Most people spend around 9 hours of the day at their workplace. And even if they spend all that time sitting at their desk, they are inadvertently exposing themselves to significant health risks. Many professionals experience regular aches and pains due to repetitive stress injuries in the workplace. However it doesn’t have to be this way, setting up a more ergonomic office environment will help you to prevent injuries and over time, save hundreds of man-hours worth of productivity.
The following guide will help you set up an ergonomic office environment so that you and your employees are relaxed, comfortable and better protected from injuries caused by poor or awkward posture and positioning while working:
The office chair is the core of your workspace and has a huge influence on your level of comfort. There are several factors you can consider when picking out a new office chair. A comfortable cushion with breathable fabric, a set of arm rests, adjustable height, a good angle on the back-rest and some lumbar support are all components of a good ergonomic office chair. A chair that can swivel and roll around the office space can help you make better or more efficient use of your work-area.
The Keyboard and Mouse
Instead of simply keeping the keyboard and mouse of your computer in line with the monitor, keep the alphanumeric pad directly facing you. The spacebar should be approximately at the center of the desk, and keep the mouse as close to the keyboard as possible. The height of the desk should allow your elbows to be bent close to a 90-degree angle.
Half of the problem with monitors is that they reflect ambient light and make it harder to see things while the other half is the improper positioning of the screen on the desk. The screen should be placed about an arm’s length away from you and the center of the screen should ideally be about an inch below eye level. You may place the monitor on a stand to increase its height and adjust the height of your seat to ensure that you are sitting at an acceptable level when you are working.

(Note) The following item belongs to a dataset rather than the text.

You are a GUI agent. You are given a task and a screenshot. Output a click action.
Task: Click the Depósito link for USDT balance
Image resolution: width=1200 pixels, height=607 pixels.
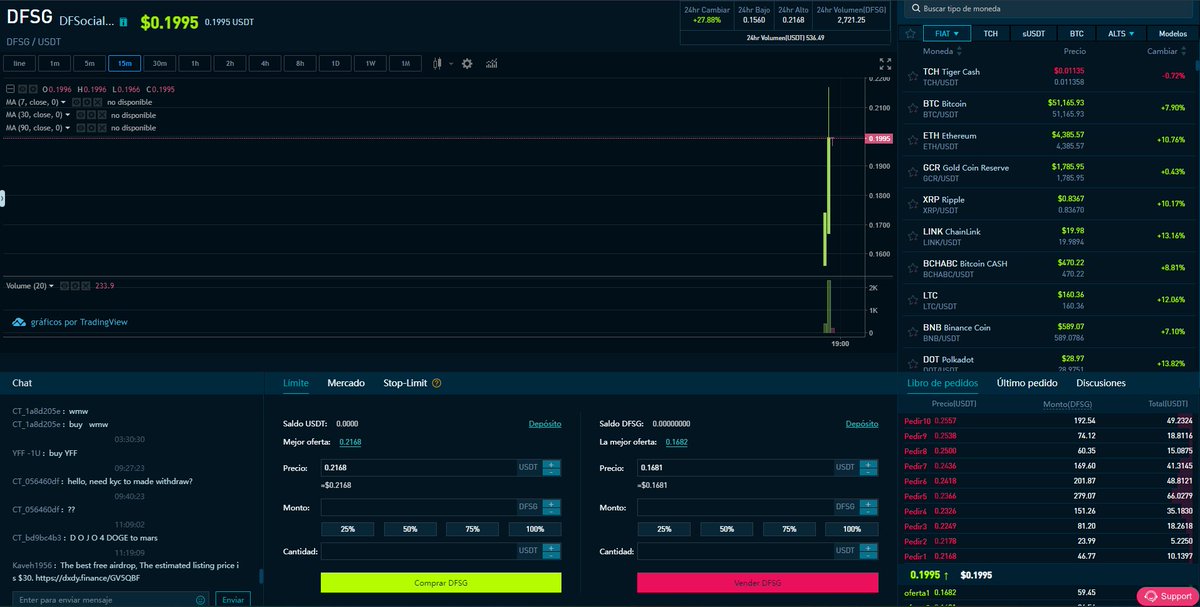click(545, 423)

Although the computer may be the most used tool in your workplace, make sure that other important objects are easily reachable. Regardless of how ergonomic your office environment is, take the effort to spend some time away from electronics every now and then, take short regular breaks to stand and walk around a bit. If your day is really busy, maybe eschew an email chain to chat in-person with a colleague to discuss a project and when you’re back at your desk be sure to regularly exercise your eyes, neck, back, and wrists.